Westpac economist Doug Steel said the price rises in essentials will be hard for families to take, with luxuries the first thing to be cut .

"It's very hard to move away from those things. You have to eat, you have to have a roof over your head and you have to keep yourself warm. People will have to tighten their belts. What we tend to find is the luxury items tend to go first. The plasma TV gets put on hold and the next car upgrade is going to be later, but one will still buy potatoes because you've got to eat."

Steel said low-income families on a fixed wage will struggle the most.

"From a low-income point of view, you are copping it in a lot of areas you can't substitute away from, with food prices, gas and rents going up. It comes a bit on the chin."

Steel said it's not all bad news. Clothing and furniture costs are falling and with a strong labour market wages are rising and workers are in a good negotiating position. He said it's an ideal time to ask for a pay rise or shop around for a better paying job.

"It's the best time to go to the boss and say maybe it's time for a review. And they may well be willing to accept it. With the labour market strong you've got job security that will underpin a reasonable amount of spending."

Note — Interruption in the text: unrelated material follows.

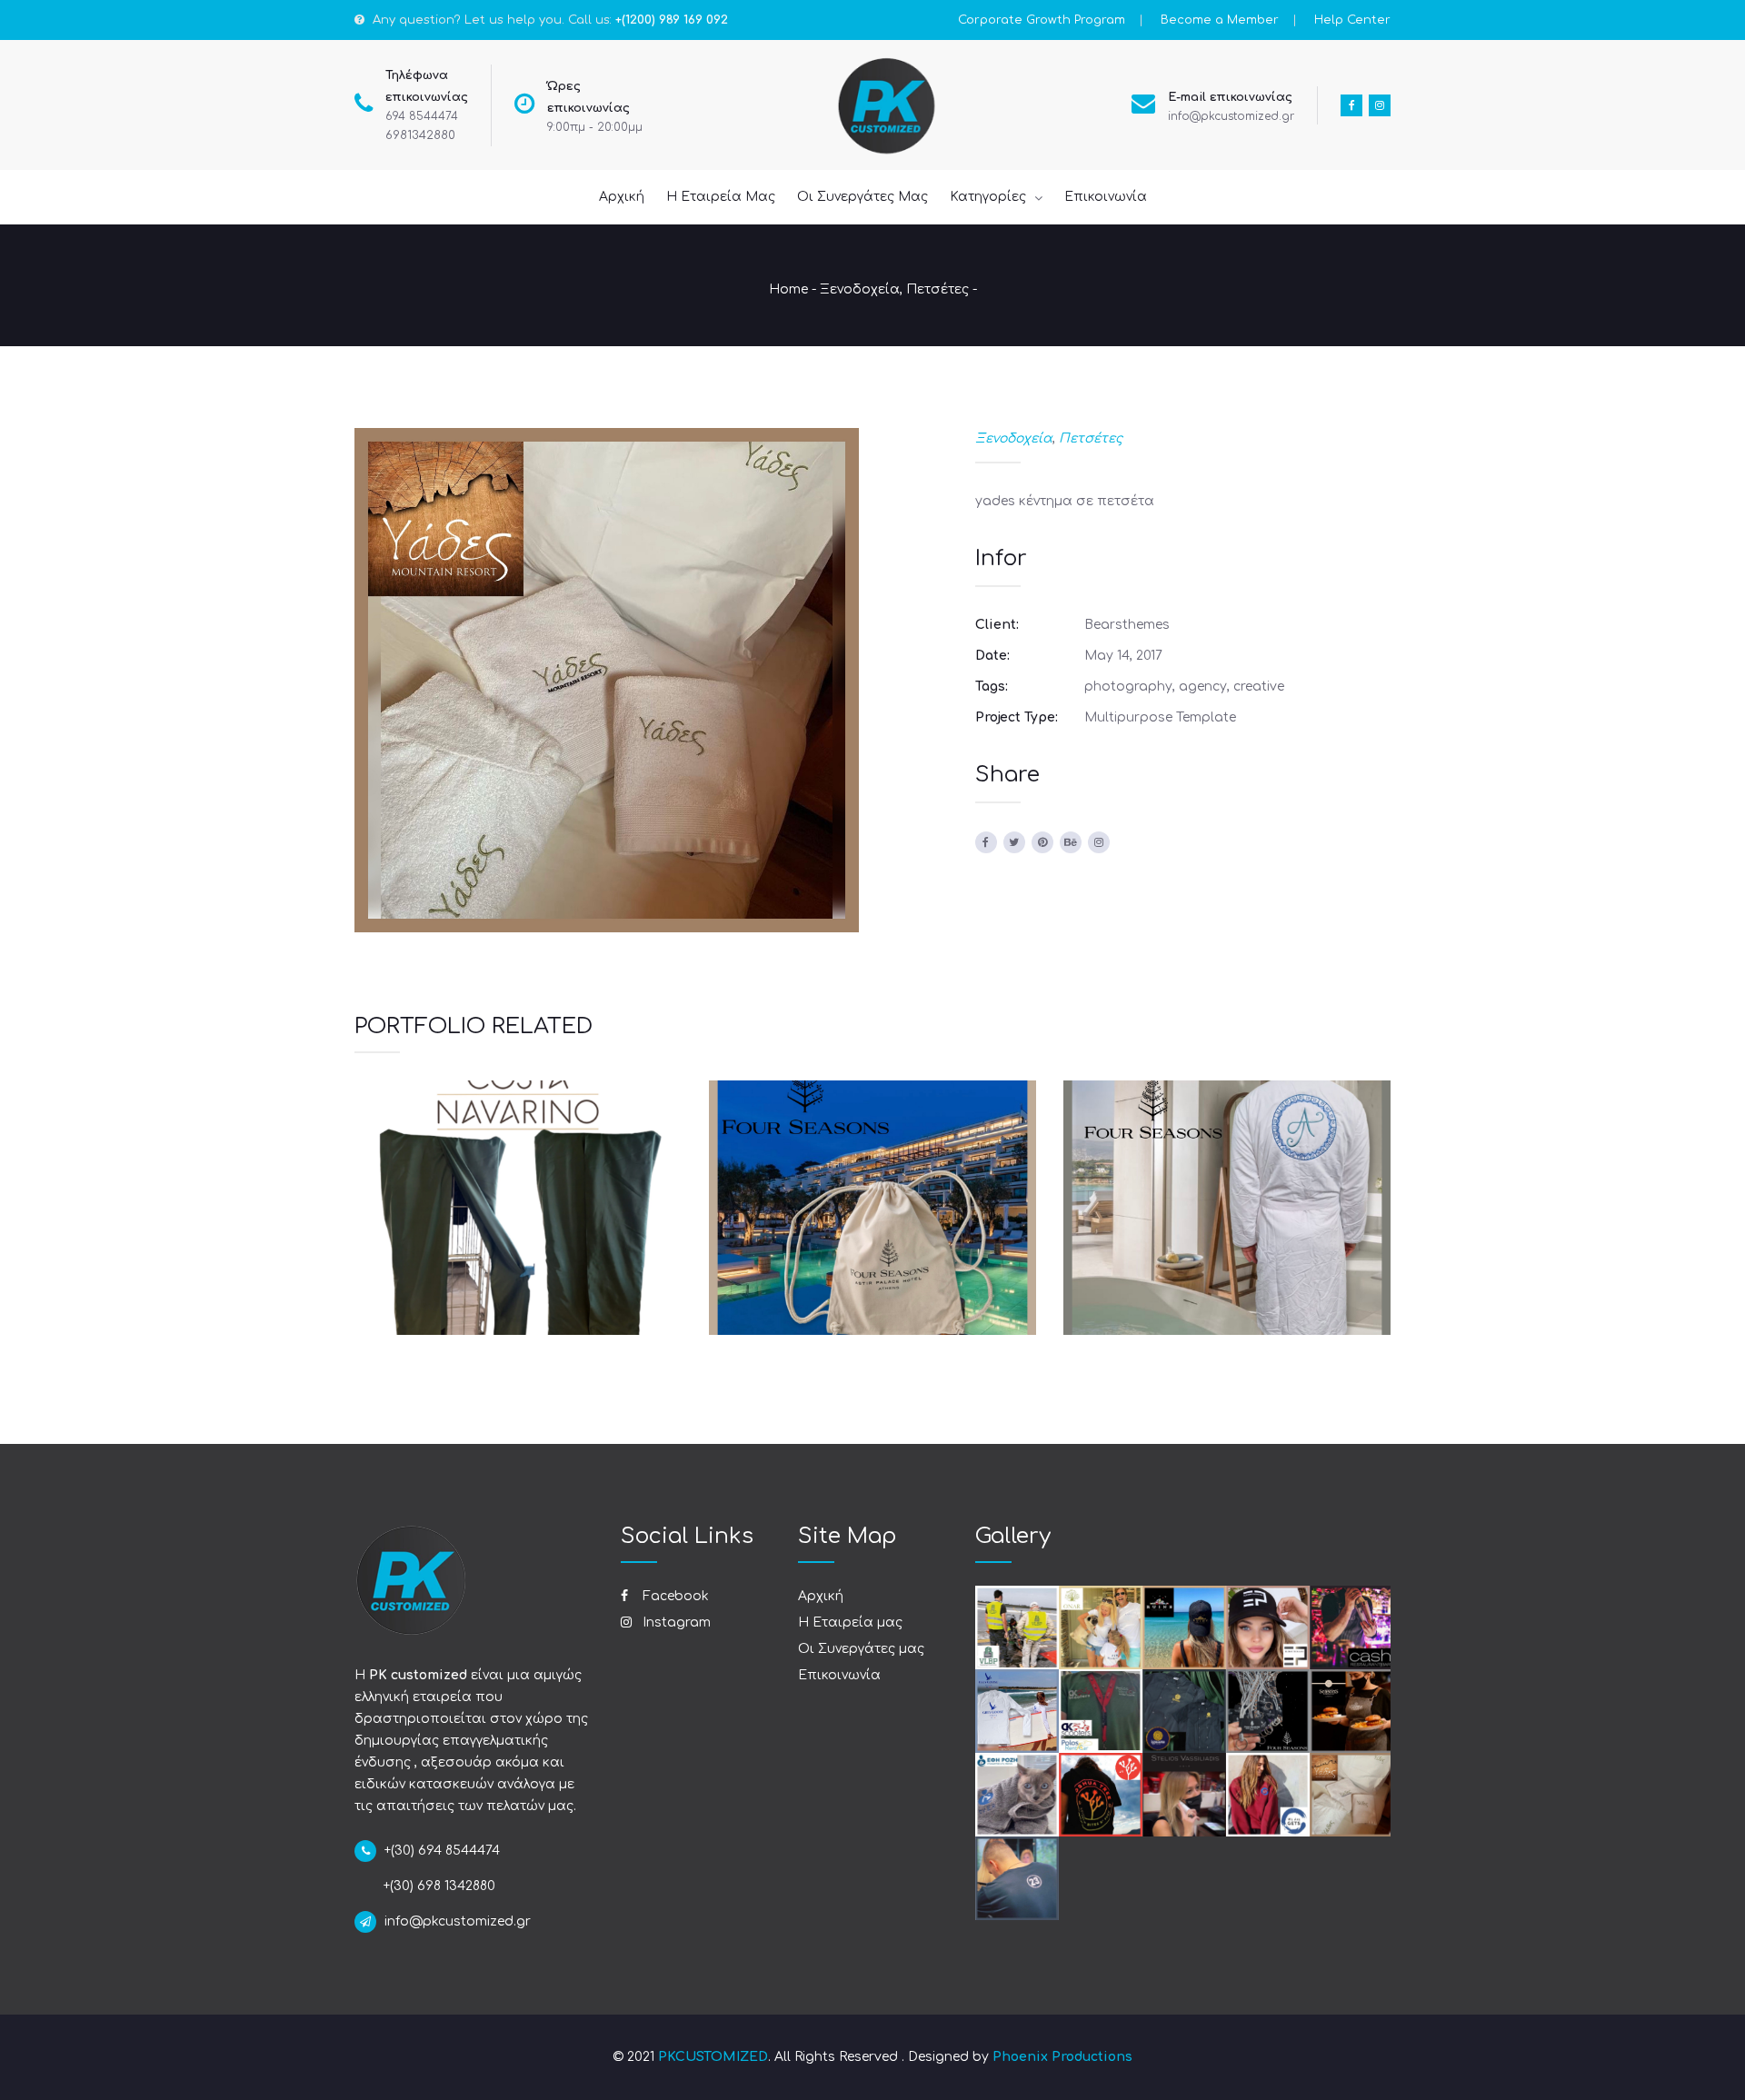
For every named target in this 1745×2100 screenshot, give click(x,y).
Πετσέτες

For those who don't get extra income, the next few months will be a real struggle, said Ogden. Any change in their fortunes, especially if a parent loses their job, will cause real problems. If the economy takes a downturn Ogden reckons he will see an even bigger surge in clients.

"My own gut experience, in doing this for years is, if anything goes, boy it'll go. That scares me because people are so locked in and relying on the extra funds the Government's putting in. If something changed, it wouldn't take much to tumble it."